╭──
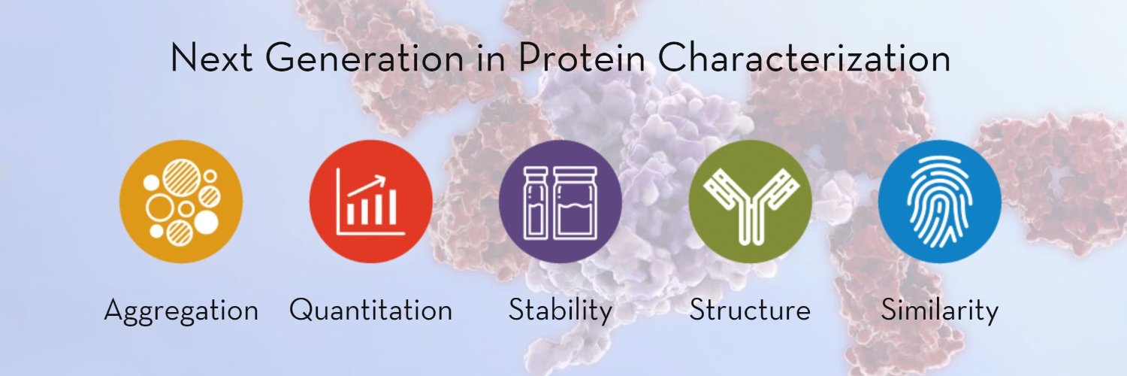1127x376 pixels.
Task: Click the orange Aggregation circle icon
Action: [181, 201]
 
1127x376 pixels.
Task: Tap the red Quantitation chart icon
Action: [371, 201]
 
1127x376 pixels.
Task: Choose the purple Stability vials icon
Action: [560, 201]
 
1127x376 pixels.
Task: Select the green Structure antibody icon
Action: [750, 201]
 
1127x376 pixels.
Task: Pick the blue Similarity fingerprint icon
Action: [939, 201]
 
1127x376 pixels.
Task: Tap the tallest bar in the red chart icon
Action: [392, 208]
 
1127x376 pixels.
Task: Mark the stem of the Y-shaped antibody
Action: [750, 226]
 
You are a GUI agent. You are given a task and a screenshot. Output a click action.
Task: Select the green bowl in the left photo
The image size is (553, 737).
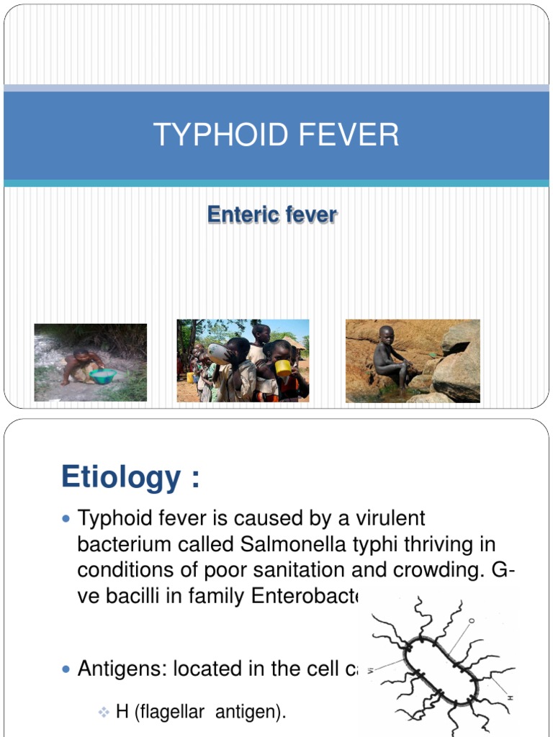pos(103,376)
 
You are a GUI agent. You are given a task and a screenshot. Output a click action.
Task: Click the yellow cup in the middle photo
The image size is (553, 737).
pos(284,368)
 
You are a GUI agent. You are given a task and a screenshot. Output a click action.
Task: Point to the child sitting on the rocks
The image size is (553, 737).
pos(389,357)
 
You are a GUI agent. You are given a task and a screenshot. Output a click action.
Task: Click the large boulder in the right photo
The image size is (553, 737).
pos(457,370)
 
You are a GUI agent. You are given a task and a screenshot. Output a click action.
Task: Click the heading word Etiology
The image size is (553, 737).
pos(121,476)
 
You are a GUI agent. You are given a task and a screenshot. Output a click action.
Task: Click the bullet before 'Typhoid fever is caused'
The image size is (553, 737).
pos(67,518)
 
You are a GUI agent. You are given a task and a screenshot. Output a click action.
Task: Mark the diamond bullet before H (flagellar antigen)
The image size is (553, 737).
pos(103,713)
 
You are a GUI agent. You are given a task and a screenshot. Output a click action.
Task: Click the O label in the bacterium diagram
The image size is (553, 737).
pos(472,618)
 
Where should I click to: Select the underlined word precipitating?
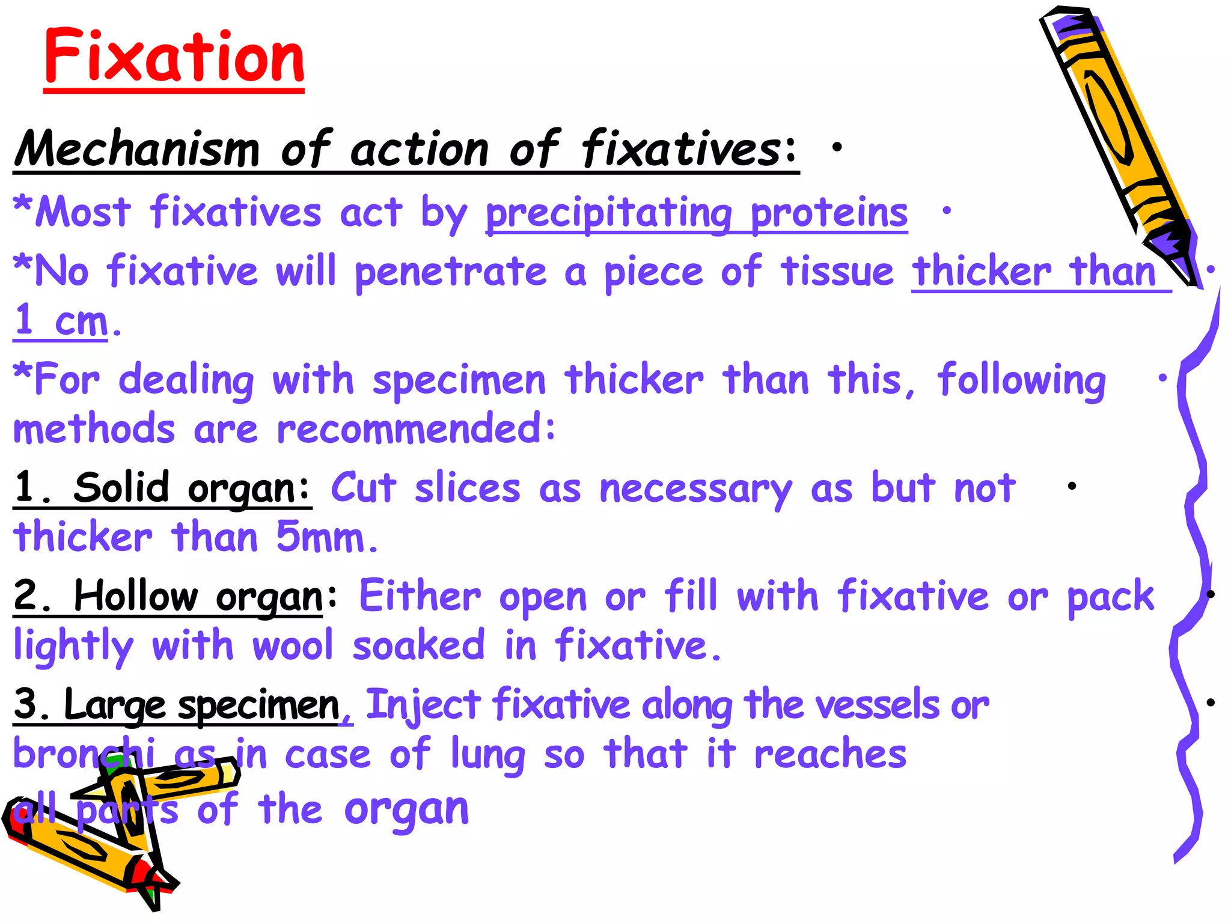coord(608,213)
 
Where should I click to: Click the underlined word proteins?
coord(829,213)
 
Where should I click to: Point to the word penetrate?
coord(450,272)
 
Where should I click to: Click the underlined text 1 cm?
coord(60,321)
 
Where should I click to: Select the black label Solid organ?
coord(191,489)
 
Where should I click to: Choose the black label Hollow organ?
coord(198,597)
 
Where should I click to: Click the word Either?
coord(420,597)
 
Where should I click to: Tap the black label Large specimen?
coord(201,705)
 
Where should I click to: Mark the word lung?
coord(487,755)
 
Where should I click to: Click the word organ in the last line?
coord(406,810)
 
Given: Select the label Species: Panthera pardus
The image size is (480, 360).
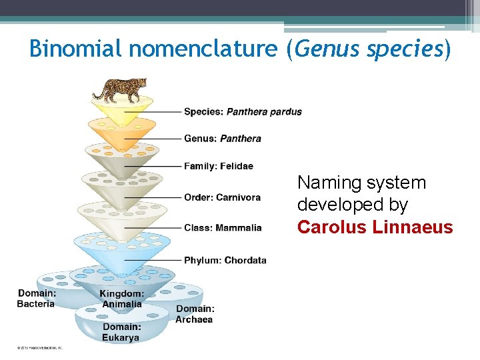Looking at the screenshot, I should coord(243,112).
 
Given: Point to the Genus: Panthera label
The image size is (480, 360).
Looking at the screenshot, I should coord(222,139).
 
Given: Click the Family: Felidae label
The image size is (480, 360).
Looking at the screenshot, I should coord(218,166).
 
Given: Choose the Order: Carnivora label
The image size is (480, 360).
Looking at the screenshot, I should coord(222,197).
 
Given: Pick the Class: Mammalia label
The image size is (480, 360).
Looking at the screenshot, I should coord(223,228).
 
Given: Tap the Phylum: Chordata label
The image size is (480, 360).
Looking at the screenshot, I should coord(225,260).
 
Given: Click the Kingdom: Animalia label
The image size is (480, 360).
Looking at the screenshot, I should coord(121,299).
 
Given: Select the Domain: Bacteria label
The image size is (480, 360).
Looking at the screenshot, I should coord(36,299).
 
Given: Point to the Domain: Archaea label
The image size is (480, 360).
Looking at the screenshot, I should coord(195,314).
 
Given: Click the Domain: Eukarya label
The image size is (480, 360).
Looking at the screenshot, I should coord(121,332).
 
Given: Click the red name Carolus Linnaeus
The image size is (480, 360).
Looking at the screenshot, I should coord(375,227).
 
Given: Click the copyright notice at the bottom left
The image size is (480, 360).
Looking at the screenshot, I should coord(39,348).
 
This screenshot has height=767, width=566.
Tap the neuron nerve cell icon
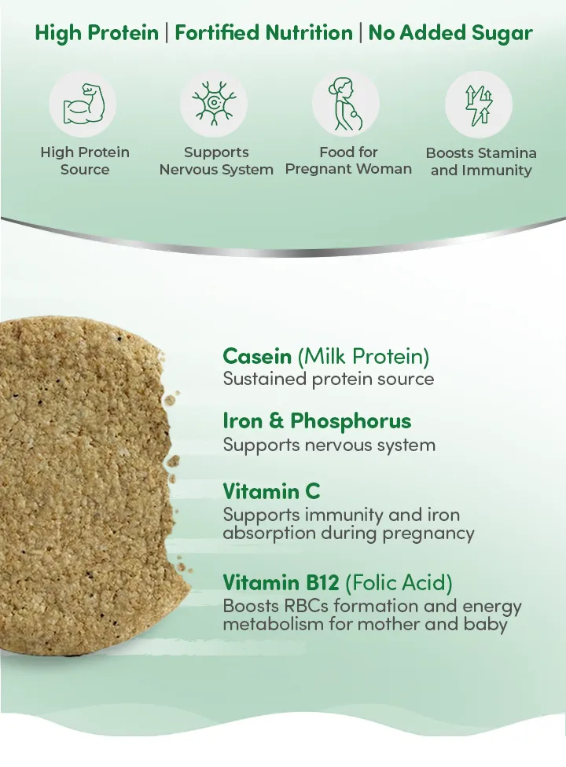(x=214, y=103)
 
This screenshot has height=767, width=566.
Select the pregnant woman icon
(x=347, y=104)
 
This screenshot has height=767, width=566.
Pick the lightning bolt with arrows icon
(x=478, y=105)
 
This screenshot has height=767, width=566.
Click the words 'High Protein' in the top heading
(x=97, y=33)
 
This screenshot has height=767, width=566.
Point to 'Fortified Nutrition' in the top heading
(x=263, y=33)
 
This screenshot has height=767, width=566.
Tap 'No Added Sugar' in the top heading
(x=450, y=33)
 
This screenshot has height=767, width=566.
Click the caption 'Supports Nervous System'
(x=216, y=161)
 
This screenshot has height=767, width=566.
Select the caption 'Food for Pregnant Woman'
(x=348, y=160)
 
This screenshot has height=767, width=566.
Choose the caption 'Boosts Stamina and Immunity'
(x=481, y=161)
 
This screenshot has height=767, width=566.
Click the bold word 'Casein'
(x=257, y=356)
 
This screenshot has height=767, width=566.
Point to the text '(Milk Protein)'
(x=363, y=357)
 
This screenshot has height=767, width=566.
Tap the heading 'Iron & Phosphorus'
(x=317, y=421)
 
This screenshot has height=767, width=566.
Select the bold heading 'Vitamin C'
(x=271, y=491)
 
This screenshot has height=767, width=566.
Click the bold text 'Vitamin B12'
(x=281, y=582)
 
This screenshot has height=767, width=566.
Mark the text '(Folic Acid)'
(x=399, y=583)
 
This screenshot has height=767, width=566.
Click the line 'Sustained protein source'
(x=329, y=379)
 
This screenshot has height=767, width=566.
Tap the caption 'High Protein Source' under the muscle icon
(x=85, y=161)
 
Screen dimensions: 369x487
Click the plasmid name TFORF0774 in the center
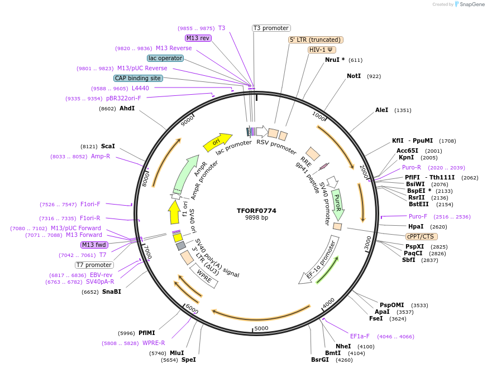pos(256,211)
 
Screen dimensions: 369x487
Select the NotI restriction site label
pos(354,76)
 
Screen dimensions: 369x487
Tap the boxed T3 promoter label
pos(271,28)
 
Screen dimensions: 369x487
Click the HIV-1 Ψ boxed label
pos(322,50)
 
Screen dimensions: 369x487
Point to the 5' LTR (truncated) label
pos(316,40)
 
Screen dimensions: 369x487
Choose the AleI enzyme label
pos(381,110)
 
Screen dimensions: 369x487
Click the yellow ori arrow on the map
pos(217,143)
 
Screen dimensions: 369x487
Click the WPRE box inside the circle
pos(202,275)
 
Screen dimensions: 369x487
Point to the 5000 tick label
pos(261,328)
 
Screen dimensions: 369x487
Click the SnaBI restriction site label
pos(111,292)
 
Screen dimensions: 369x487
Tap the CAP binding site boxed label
pos(138,79)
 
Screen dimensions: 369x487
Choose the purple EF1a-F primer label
pos(360,336)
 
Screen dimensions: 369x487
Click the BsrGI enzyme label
pos(321,360)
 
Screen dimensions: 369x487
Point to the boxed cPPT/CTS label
pos(419,236)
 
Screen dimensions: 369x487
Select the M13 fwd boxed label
pos(94,245)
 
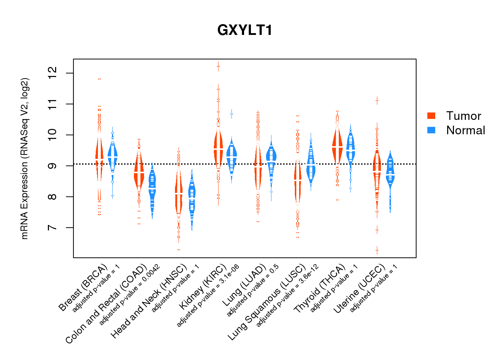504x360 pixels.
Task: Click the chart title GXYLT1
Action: pos(245,30)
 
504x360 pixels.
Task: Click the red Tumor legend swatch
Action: pos(431,116)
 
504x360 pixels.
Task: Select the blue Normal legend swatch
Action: pos(431,130)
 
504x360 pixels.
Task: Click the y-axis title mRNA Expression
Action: pos(24,158)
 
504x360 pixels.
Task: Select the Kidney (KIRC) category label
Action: pos(203,287)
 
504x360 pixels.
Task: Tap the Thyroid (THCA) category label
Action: pos(320,288)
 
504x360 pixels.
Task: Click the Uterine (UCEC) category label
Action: pos(360,288)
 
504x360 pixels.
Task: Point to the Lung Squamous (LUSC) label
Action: pos(267,302)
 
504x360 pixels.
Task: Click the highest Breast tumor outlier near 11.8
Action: pos(99,79)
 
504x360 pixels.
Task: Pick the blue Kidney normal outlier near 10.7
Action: pos(231,114)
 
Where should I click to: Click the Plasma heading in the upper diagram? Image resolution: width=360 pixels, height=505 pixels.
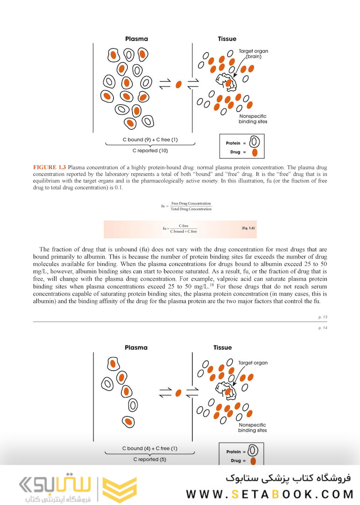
╰──
_YOUR GOAL_
Starting at the line that holds "Task: Pick the blue Kidney" and ending at the last line of the material above, repeat each line exactly, both ends included, and leave the pictures out.

_SOLUTION FOR THIS PROBLEM_
Task: Pick the blue Kidney normal outlier near 10.7
Action: pos(231,114)
 
Where should I click to: Click the Plasma heading in the upper diagram? Image resolution: width=360 pixels, height=505 pixels.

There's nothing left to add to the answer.